## Work task
The expected output is an exact copy of each line from the line with "Click the 148.905 price scale label" through the end of the data below, with no pictures in it.
---------- Data provided ----------
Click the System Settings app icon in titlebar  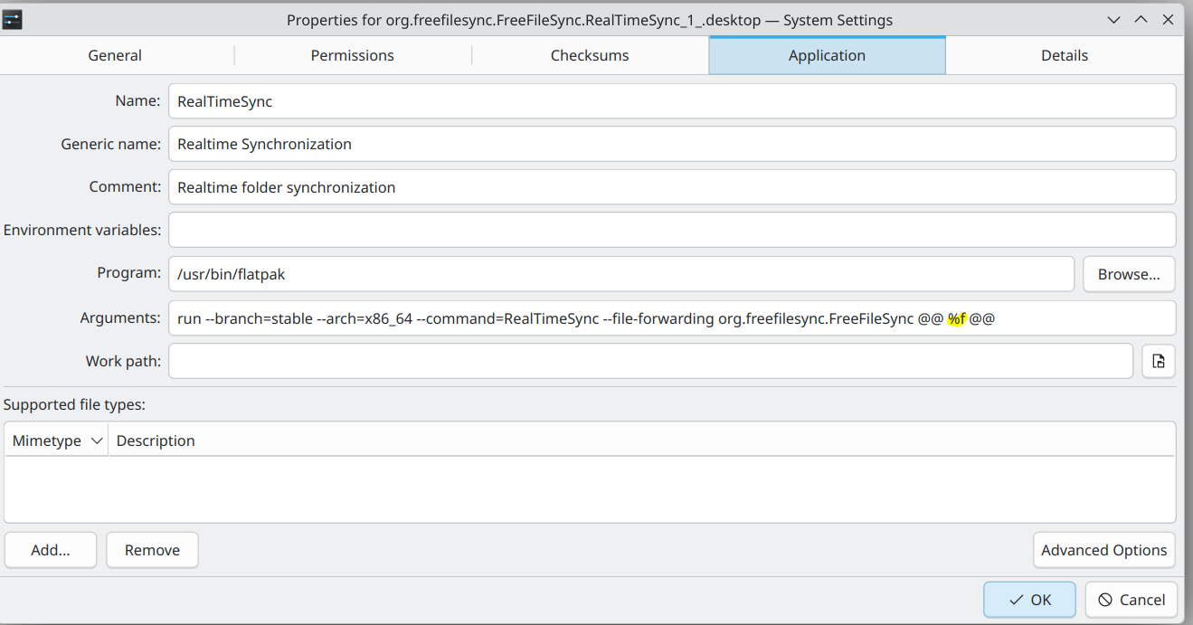(13, 20)
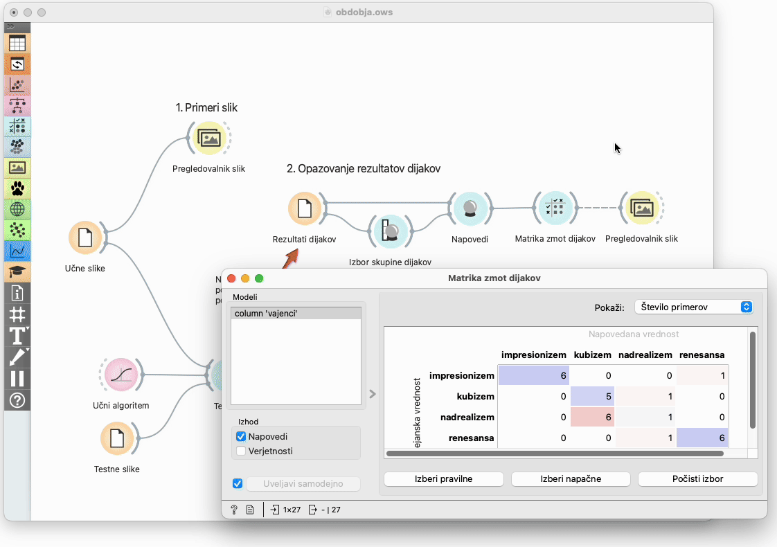Open the Pokaži dropdown menu
The height and width of the screenshot is (547, 777).
(693, 307)
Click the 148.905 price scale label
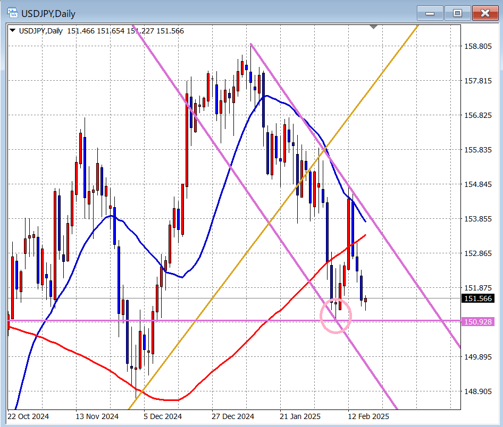The image size is (503, 427). click(x=478, y=391)
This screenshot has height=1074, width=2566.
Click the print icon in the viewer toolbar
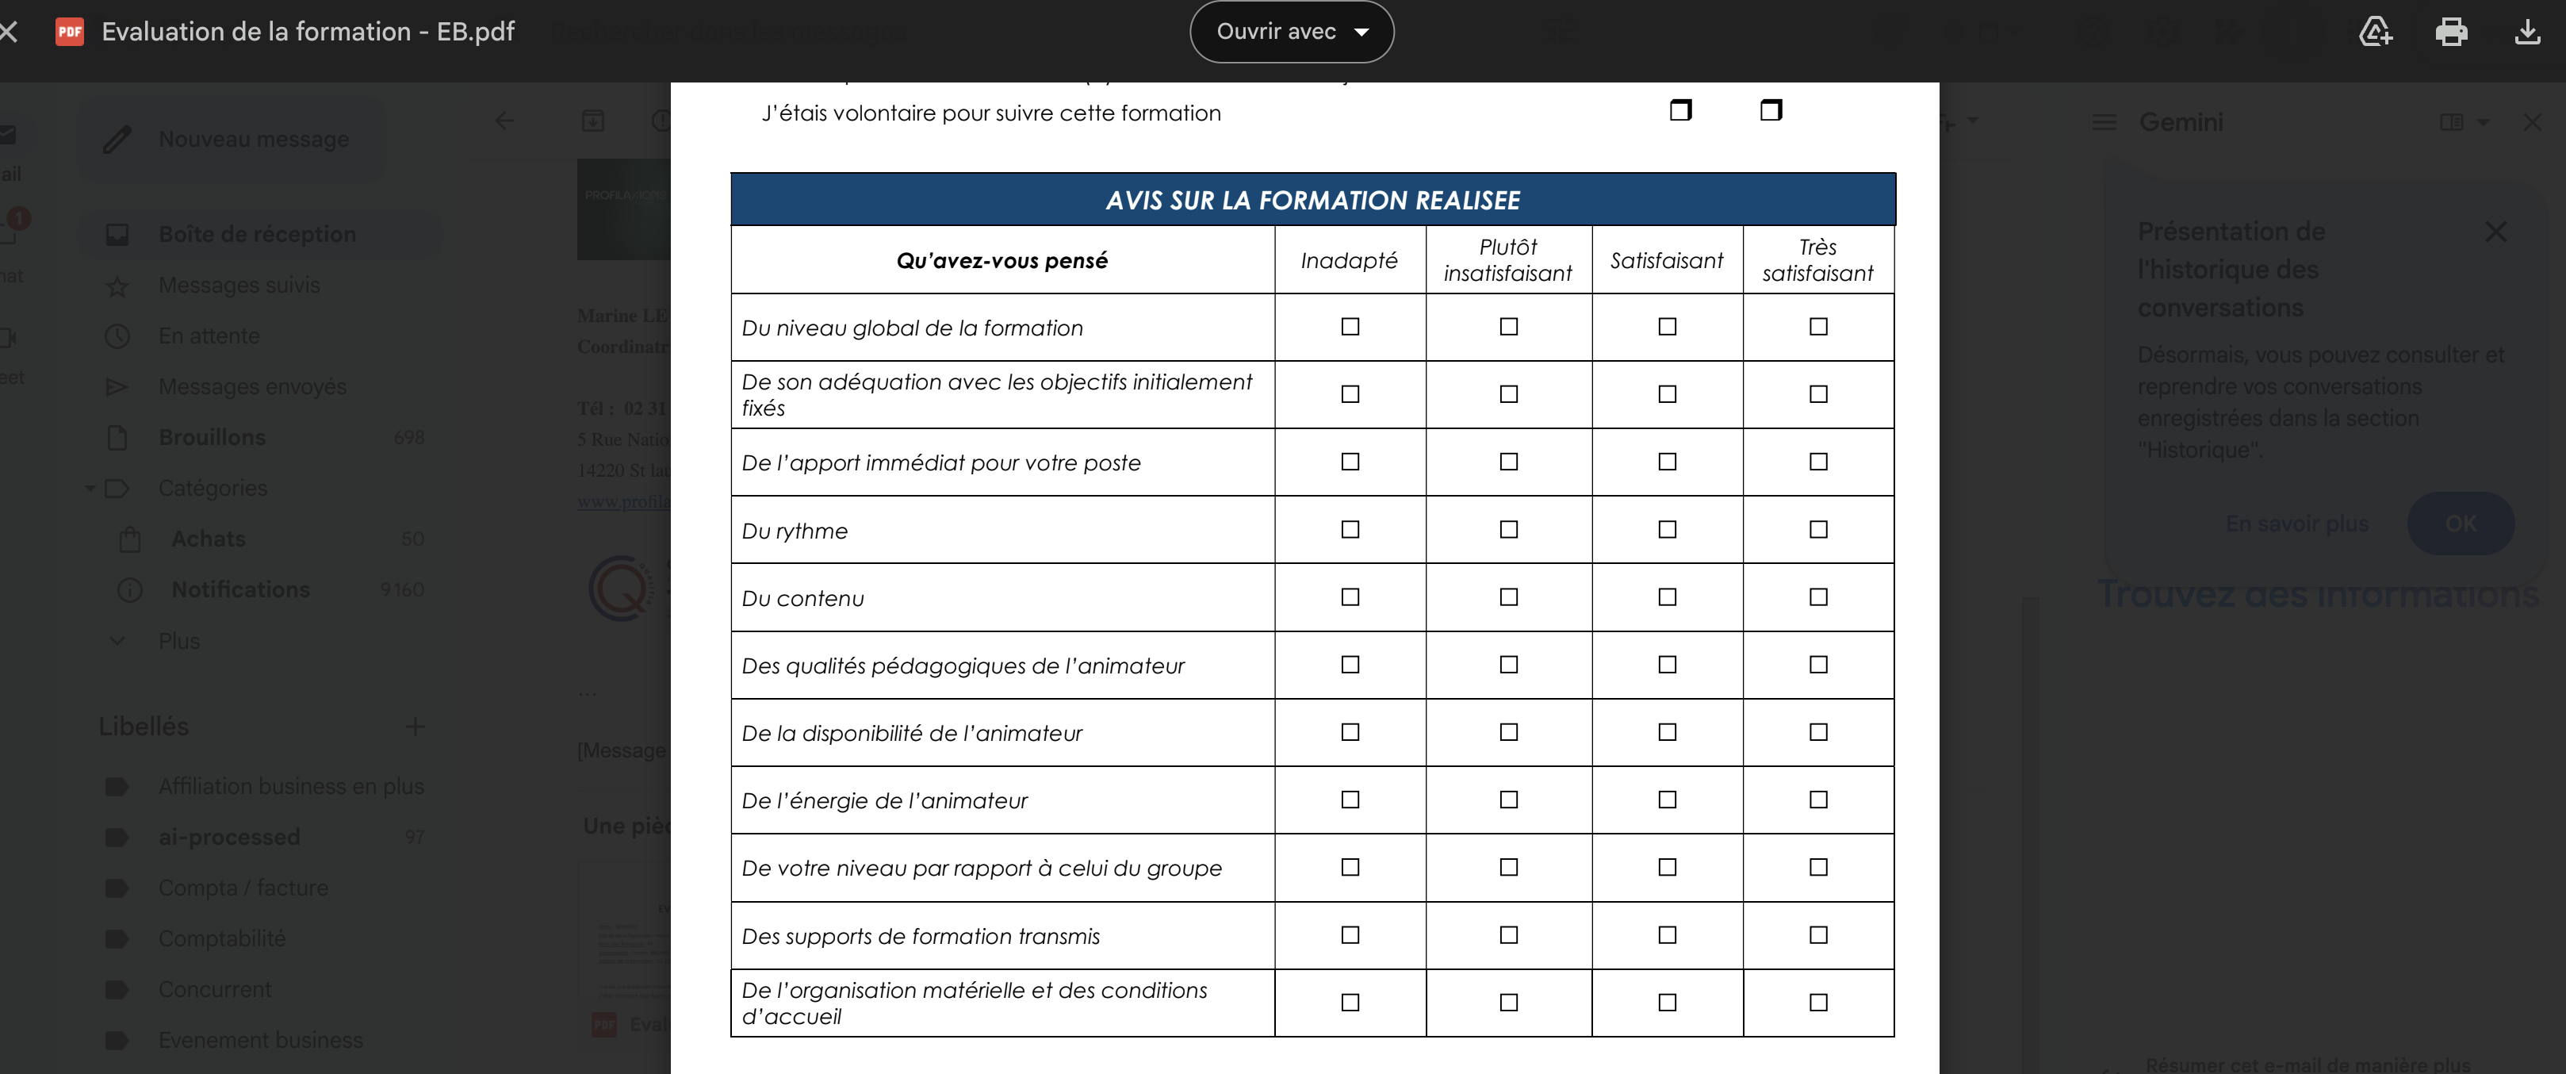[2450, 32]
----------
## Solution to the exercise
Click the 148.905 price scale label
The image size is (503, 427). click(x=478, y=391)
This screenshot has height=1074, width=2566.
Click the print icon in the viewer toolbar
[2450, 32]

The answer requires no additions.